The way we archive logs is using the following:
env->log_archive(env, &list, DB_ARCH_REMOVE)
According to Berkeley DB configuration the flag DB_ARCH_REMOVE will figure out which logs are obsolete and remove them:
Pasted from BDB doc:
"DB_ARCH_REMOVE : Remove log files that are no longer needed; no filenames are returned. "
First question: what is the accurate criteria for removing them ? Is that based on transaction opened/closed etc..?
We are using a replication cluster and we remove unused log every 30 secs, is that a reasonable time?
Following is an error i am seeing from time to time in Berkeley after reconnecting a cluster(2 boxes only) that its network was cut off:
Sep 11 17:40:11 pxehost-32-120 svsde_out: Checkpoint LSN record  not found
Sep 11 17:40:11 pxehost-32-120 svsde_out: DB_ENV->rep_process_message: DB_NOTFOUND: No matching key/data pair found
Sep 11 17:40:11 pxehost-32-120 svsde_out: message thread failed: DB_NOTFOUND: No matching key/data pair found
Sep 11 17:40:11 pxehost-32-120 svsde_out: PANIC: DB_NOTFOUND: No matching key/data pair found
My understanding(asking for validation here) of that is that once election is held there is step of validation where the node is recovering in which it starts going to over the log to get to a valid checkpoint.
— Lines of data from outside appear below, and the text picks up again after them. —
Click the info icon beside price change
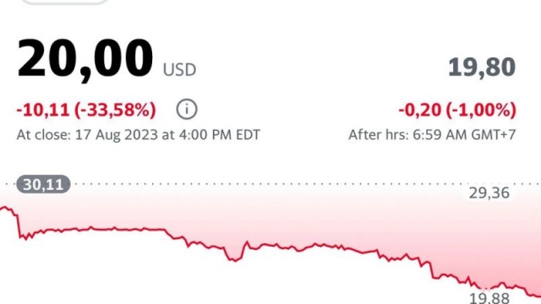This screenshot has width=541, height=304. pyautogui.click(x=187, y=110)
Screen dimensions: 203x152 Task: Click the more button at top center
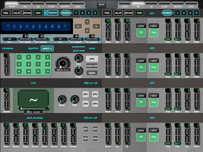[x=101, y=5]

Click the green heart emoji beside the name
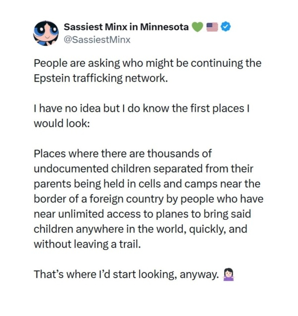197,27
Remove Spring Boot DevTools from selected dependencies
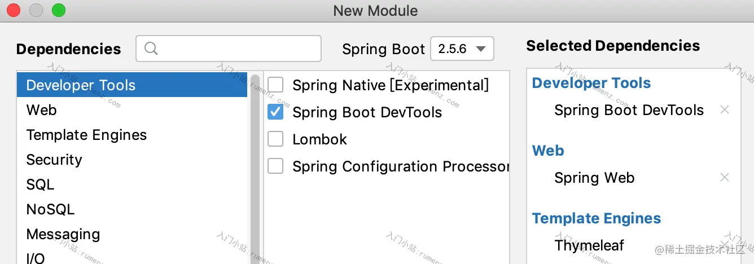Viewport: 754px width, 264px height. [725, 110]
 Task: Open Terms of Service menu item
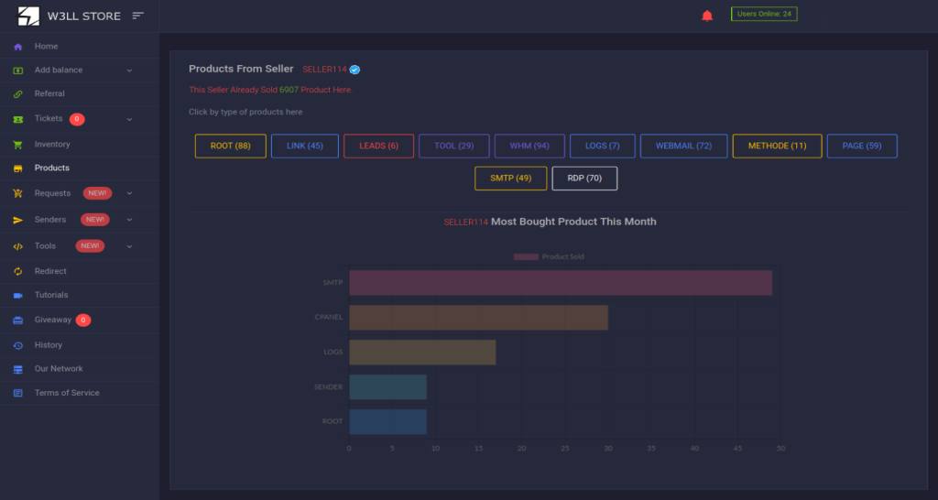(x=67, y=393)
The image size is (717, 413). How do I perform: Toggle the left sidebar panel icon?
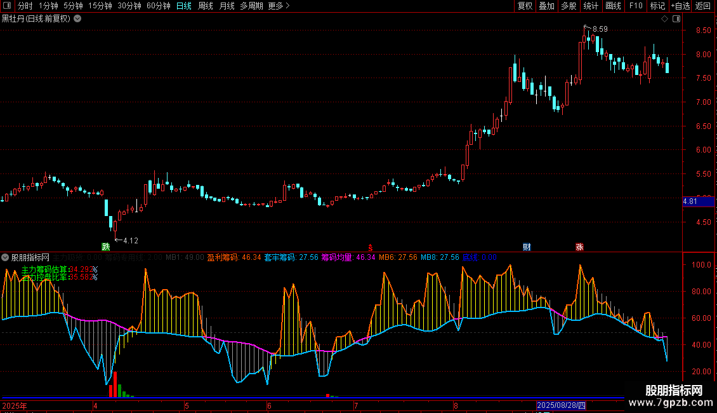[x=6, y=6]
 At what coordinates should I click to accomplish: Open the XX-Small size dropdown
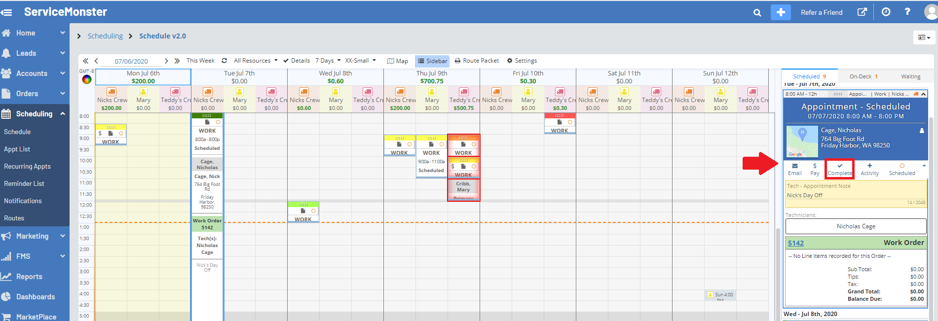click(x=360, y=61)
It looks to me that when it does that it is looking for a certain LSN that it is not finding and then raises the panic error.
I have a few questions that i would like to understand:
1. When do you think such recover is triggered? What condition triggers that? Is that normal?
2. Once this is triggered, how BDB decides what LSN to look for? What is the exact criteria?
3. If the problem is because log archive removed something it shouldn't have, then it looks like a bug sine we used the flags mentioned?
4. Should we use the lor archive differently?
Thx a lot.
I need more information to gain an idea about what might be happening.
What version of BDB are you using?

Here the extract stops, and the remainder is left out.